How can I make your day better?
I read a blog post recently from a husband who brought his marriage back from the brink with this one simple, daily habit. Each morning he asked his wife: how can I make your day better?
The wife was suspicious at first and deliberately gave him tedious and demanding tasks, like cleaning out the garage, a task that took many hours to complete and which required him to cancel an engagement. After several weeks of faithfully responding to her requests (which often included tasks that she had usually done, like folding the laundry or cooking dinner), her resistance began to waver. She had been resolute in wanting to divorce as she believed him to be too selfish; now he was challenging her conclusions!
Eventually, she asked him why he was now being so nice. His answer was simple: because I love you. Tears and tender reconciliation eventually followed.
It might sound simple, but it’s not easy to do this. It requires not just the willingness to ask the question, but then to cheerfully comply without resentment or complaint. And to do this day after day without any guarantee that it will change the other’s perspective.
But isn’t this what real love is about: giving freely of ourselves to the other? Wasn’t this the essence of the vow we made on our wedding day?
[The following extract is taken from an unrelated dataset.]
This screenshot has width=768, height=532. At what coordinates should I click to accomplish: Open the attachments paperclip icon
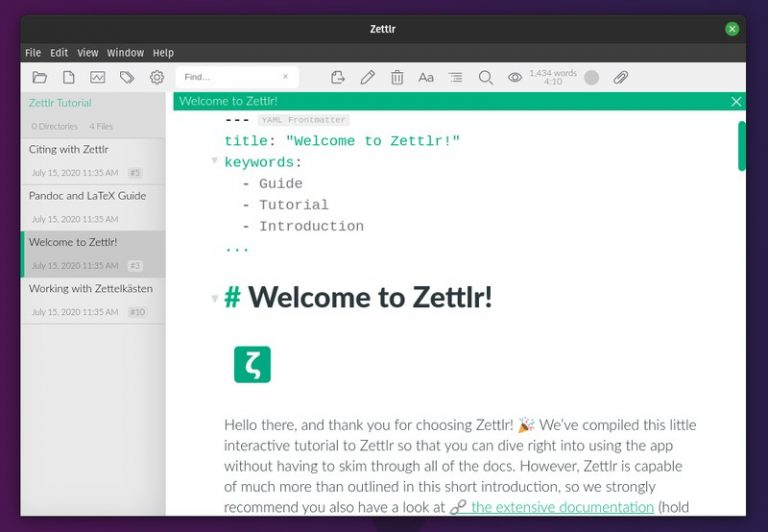(x=621, y=77)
This strategy worked for him because he did the internal work to manage his emotions of self-pity and entitlement. He checked his self-interest at the beginning of the day so that he could focus on his task of loving; or perhaps better said, he had a clarity of his real priority and then focused on that.
Of course, this isn’t just a strategy for marriages on the brink. It’s a wonderful strategy for every married couple. And so to my little experiment!
For the past week or so, I’ve asked Byron how I can make his day better. He often doesn’t give me a specific task to do, but instead talks about what he wants to accomplish. That’s enough for me, and I have done what I can to help him fulfil that hope each day. I think it’s helped to create a more tender atmosphere between us, but not because Byron is grateful to me or even aware that he is the subject of an experiment. It’s because this simple question helps me orientate my day around loving him, rather than organising it (and him!) around my agenda.
It’s a powerful and significant shift in mentality. It pulls me out of my tendency to be self-focussed and turns me outward, towards him. It fosters humility – a potent antidote in our entitlement culture which is constantly asserting that each person is deserving of special privilege and adulation.
The entitlement culture in which we live cannot make us happier! In fact it does the opposite: it creates unrealistic expectations about what we deserve and what is normal, which are destined to be unfulfilled. In contrast, the simple act of desiring to make the other’s day better slays the entitlement mentality and opens us up to for other-centred loving. A marriage built on both spouses doing this simultaneously can only be better for it.